• _Input material_:
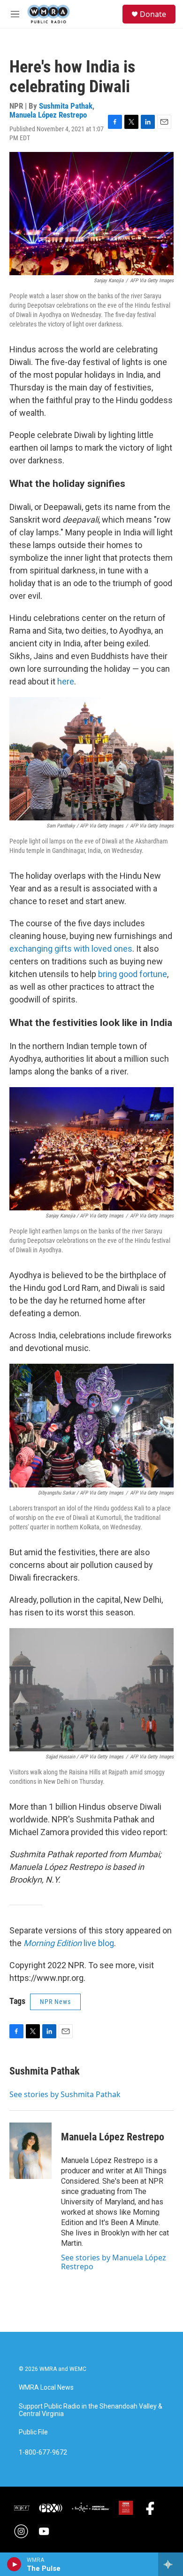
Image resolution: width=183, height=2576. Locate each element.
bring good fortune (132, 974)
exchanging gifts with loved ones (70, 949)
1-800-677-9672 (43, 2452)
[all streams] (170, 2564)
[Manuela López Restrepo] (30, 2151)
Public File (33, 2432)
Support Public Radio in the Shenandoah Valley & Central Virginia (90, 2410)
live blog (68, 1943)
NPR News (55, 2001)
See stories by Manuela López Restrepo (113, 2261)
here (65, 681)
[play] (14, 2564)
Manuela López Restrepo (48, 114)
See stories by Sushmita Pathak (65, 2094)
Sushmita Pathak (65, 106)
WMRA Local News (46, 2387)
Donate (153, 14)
--
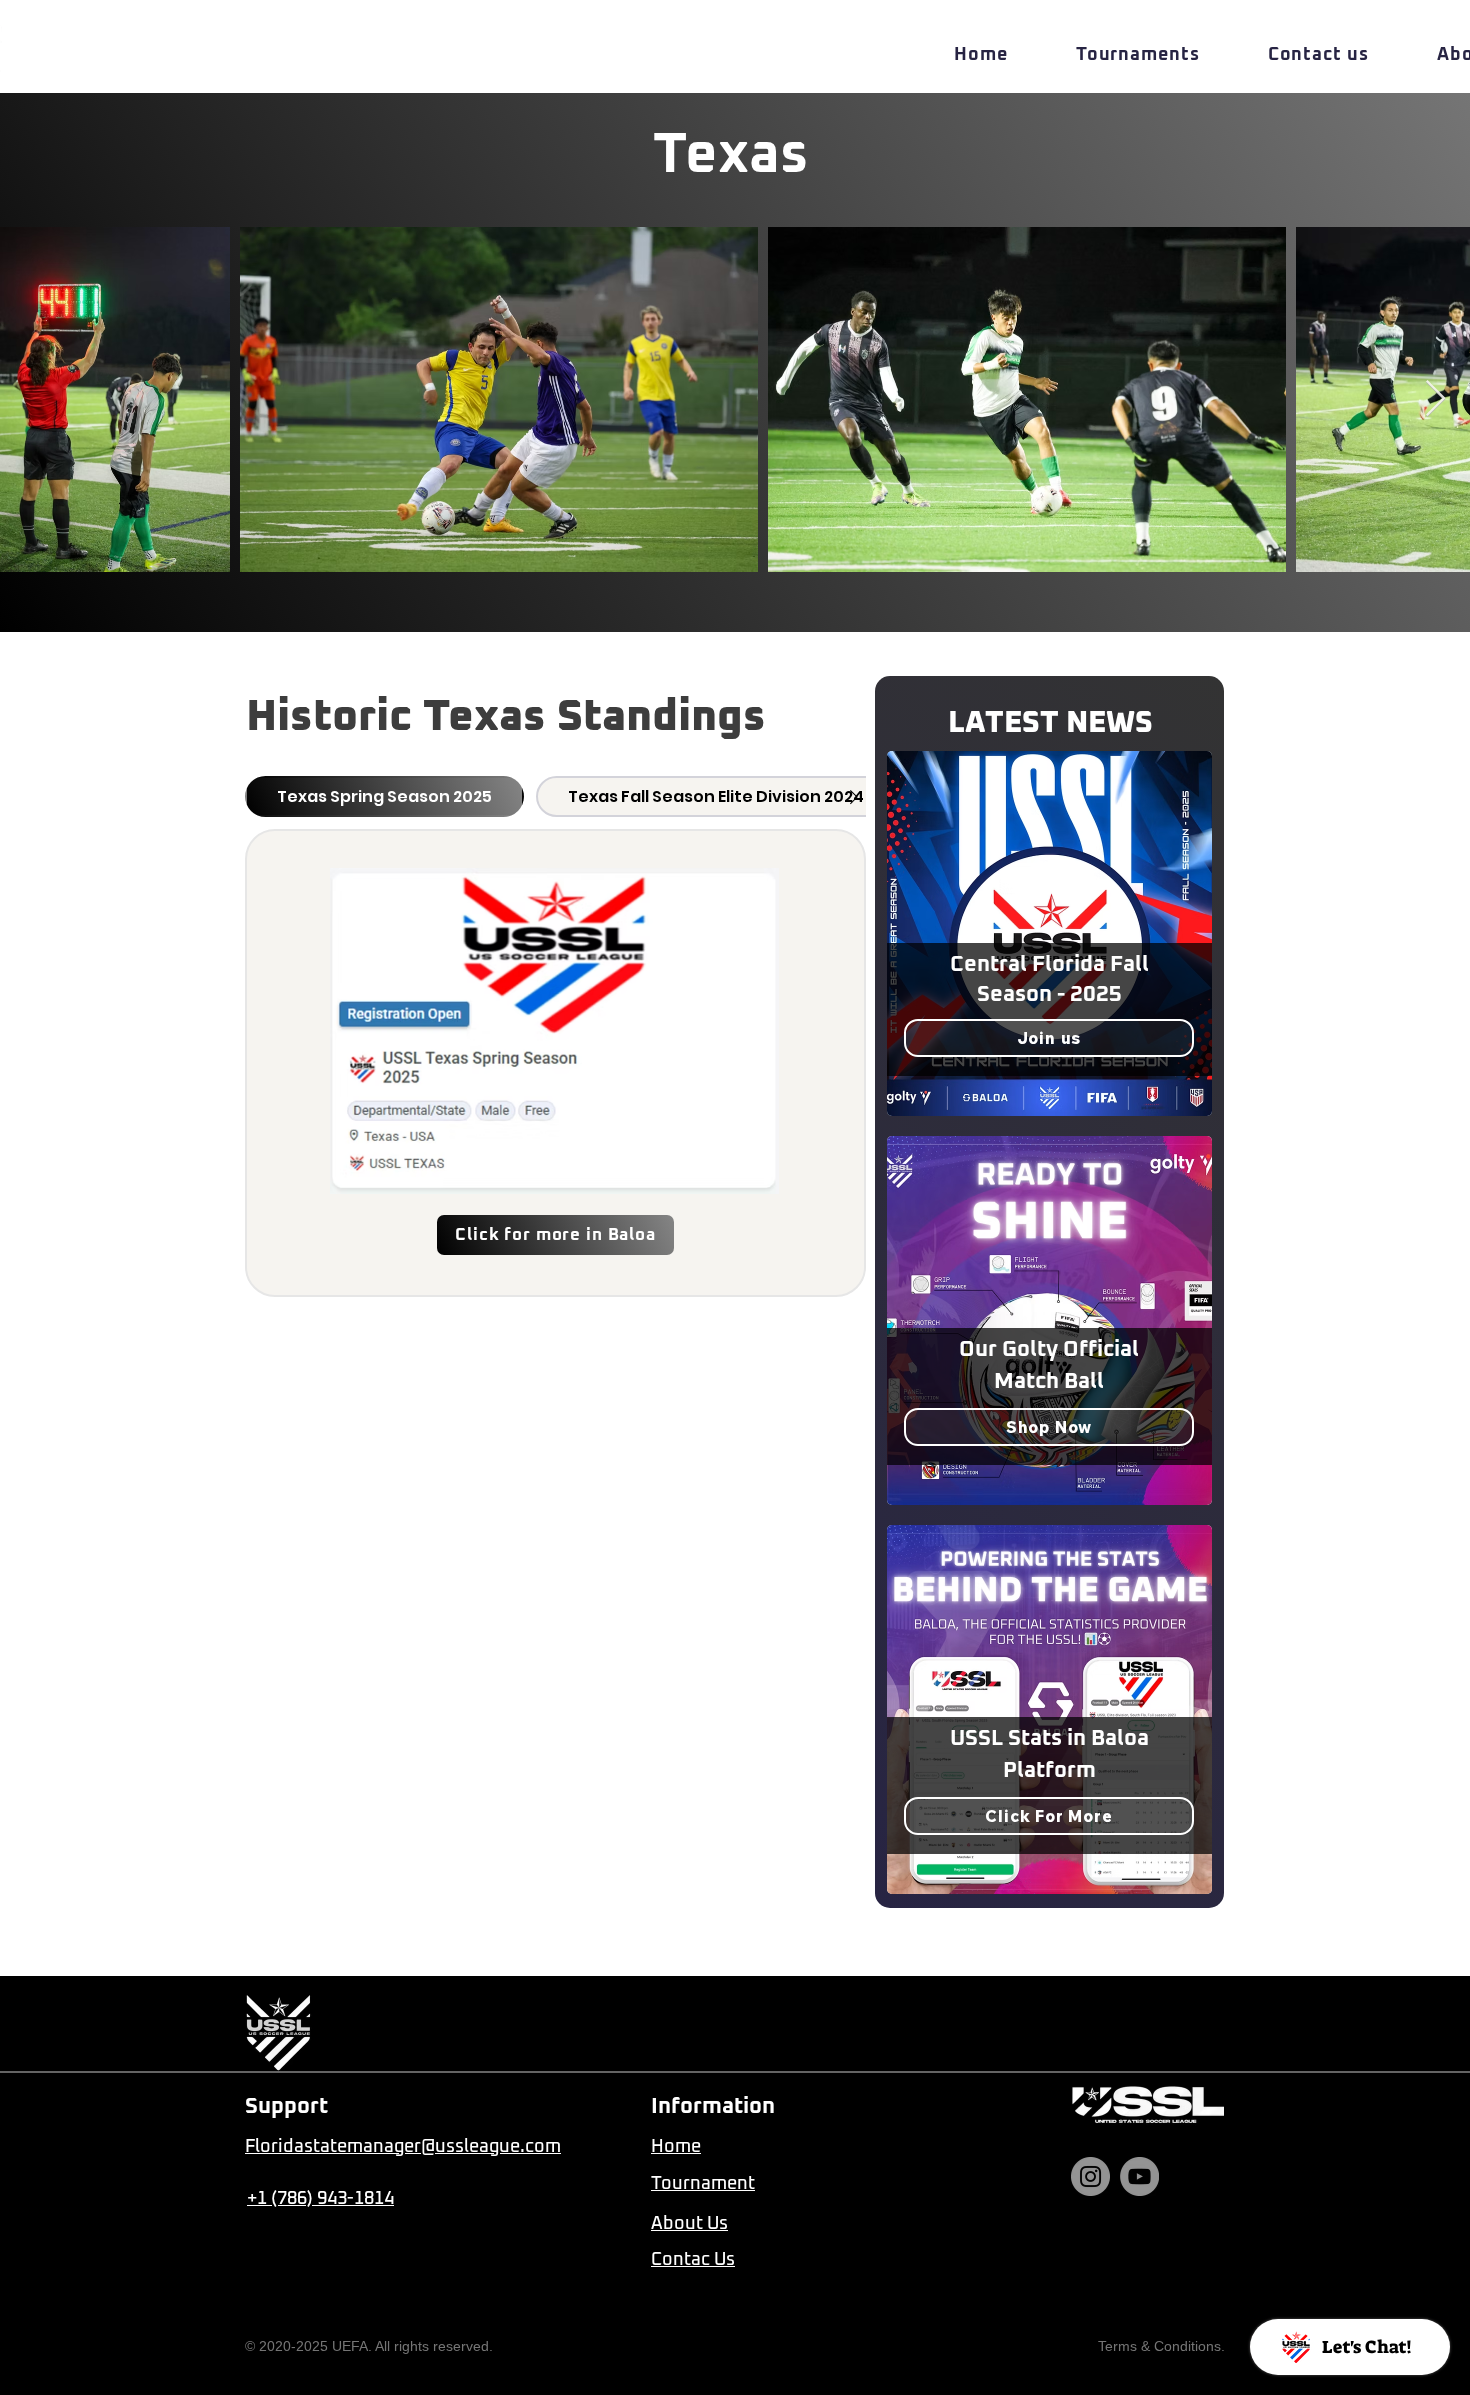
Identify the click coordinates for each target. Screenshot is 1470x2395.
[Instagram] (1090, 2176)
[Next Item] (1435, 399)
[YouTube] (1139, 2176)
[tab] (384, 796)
---
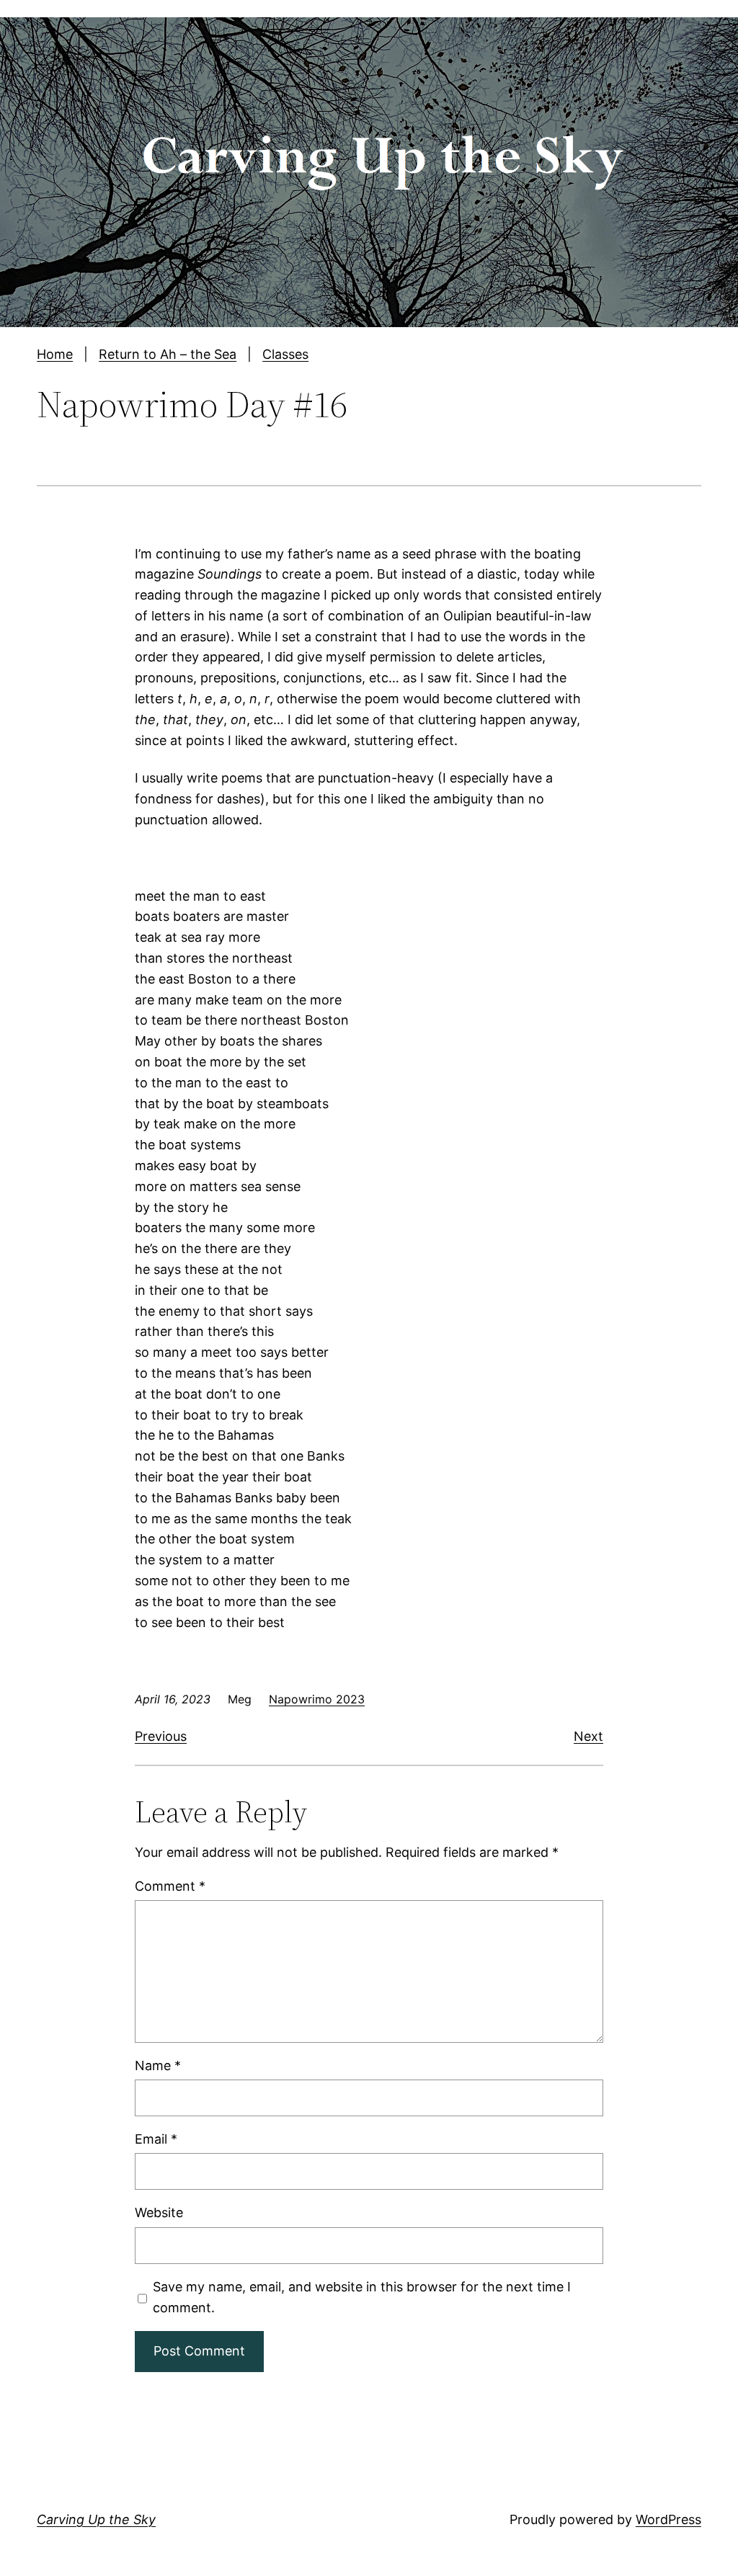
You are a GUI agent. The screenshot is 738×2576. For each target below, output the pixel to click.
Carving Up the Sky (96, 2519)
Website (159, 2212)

• _What you have to do_: Copy every line from the records that holds the string "López".

• _Exercise output_:
[Manuela López Restrepo] (30, 2151)
See stories by Manuela López Restrepo (113, 2261)
Manuela López Restrepo (48, 114)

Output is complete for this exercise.